How would a world without tax exemptions impact the US tax system?

I've been diving into some research about flat tax systems lately, and it sparked a heated debate with my brother over dinner last night. I've been reading about implementing a flat tax with absolutely no exemptions, but only kicking in above a certain income threshold. What really blew my mind was learning that people below the 50% income level only contribute around 3% of total tax revenue. That got me thinking - why are we even bothering to tax these folks when their contribution is so minimal in the grand scheme of things? It seems like we're causing financial strain for lower-income Americans without much benefit to the federal budget. So here's my theory: what if we had a completely flat tax rate with zero exemptions on all forms of income (wages, stocks, crypto, dividends, everything)? Wouldn't this actually create a system where the government still gets adequate funding without burdening the bottom 50% of earners? Seems like it would be simpler and potentially more fair than what we have now. I'm curious what others think about this approach to taxation - would removing all exemptions and going with a flat rate actually be better for lower-income Americans in the long run?

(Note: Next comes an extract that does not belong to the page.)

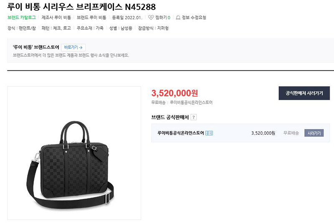Click 정보 수정요청 text link
The width and height of the screenshot is (334, 223).
click(x=194, y=18)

The issue is more complex than just looking at the percentage of total tax revenue. While it's true the bottom 50% contribute a smaller percentage to the federal income tax pool, there are several important considerations: First, a truly flat tax with no exemptions would actually hurt lower-income individuals more due to the concept of marginal utility. $1,000 in taxes means something very different to someone making $20,000 versus someone making $200,000. This is why we have a progressive system - it's based on ability to pay. Second, removing all exemptions would eliminate important social policy tools. Many exemptions exist to encourage beneficial behaviors (retirement saving, homeownership) or support families (child tax credits, earned income credit). Third, lower-income Americans do pay substantial taxes beyond federal income tax - payroll taxes, sales taxes, property taxes (directly or through rent), etc. These tend to be regressive, meaning they already take a proportionally larger bite from lower incomes. A better approach might be simplifying the tax code while maintaining progressivity, and perhaps raising the minimum threshold before taxes kick in.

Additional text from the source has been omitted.